Sitting Female Nude with Yellow Blanket by Egon Schiele

“I do not deny that I have made drawings and watercolors of an erotic nature. But they are always works of art.” – Egon Schiele

An important point to keep in mind as you look at this watercolor by the Austrian Expressionist artist Egon Schiele. Not every disrobed figure, female or male, is actually a “nude” in the artistic sense. As we discussed in some of our earlier posts, most”nudes” existed merely in the mythical renderings representing graces, goddesses or myriads of nymphs. They were largely disconnected from the mortal world and therefore were not subject to its perils. Their white as marble complexion, their gaze, sometimes disconnected altogether, sometimes addressing nobody in particular. Their faces expressed no emotion.

Schiele’s women are painfully human: their faces, their bodies are twisted with angst, love, sorrow, lust, sadness and uncertainty. The figure in this painting is half dressed. Her blanket draped over her arms, covering her hands and feet, her head is bowed, her left arm twisted across her body shielding her lower torso  – she is clearly not the disengaged nude of Bouguereau or Botticelli. Her posture screams with emotion. Is it shame? Is it despair? Schiele further isolates her by depriving her of context. We don’t know if she is sitting on the floor, or the bed, she just floats….

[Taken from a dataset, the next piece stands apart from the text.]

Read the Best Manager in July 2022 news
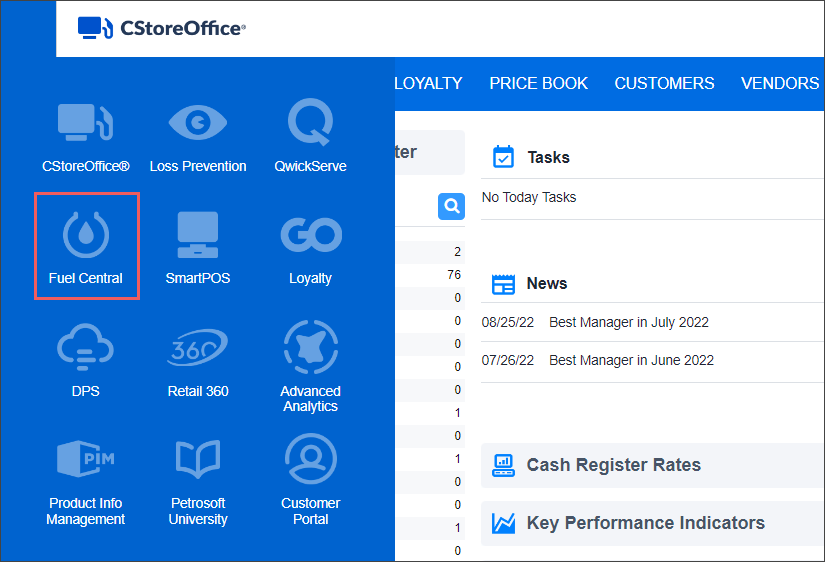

There is further tension in the composition and Schiele achieved it by shifting the figure off center and to the left, and by tightly cropping the space around her. It appears as if there is no space for her to even raise her head…

At the turn of the 20th century industrialization brought along a thorough re-examination of society: its philosophical foundations, its hierarchy, and the relationship between classes. Schiele painted these women at the time when the European, and Viennese society in particular, experienced a drastic shift across the social and political spectrums. Egon Schiele’s work is very much a manifestation of this re-evaluation of the class system. Son of an upper middle class family Egon Schiele was expected to abide by certain rules accepted in his socio-economic class. Painting naked figures, with their emotions vividly expressed through their body language and on their faces, was certainly not acceptable.

Dressed and undressed, in various states of awareness of themselves and the viewer they are the images that made this artist famous. Highly controversial, shocking and verging on pornographic, Schiele’s subjects included his patrons, his younger sister Gerti, Valerie Neuzil, or Wally, his model and lover for many years, his wife Edith – a reluctant model featured heavily in his later years, and scores of known and unknown prostitutes hired to pose for the cash-strapped artist.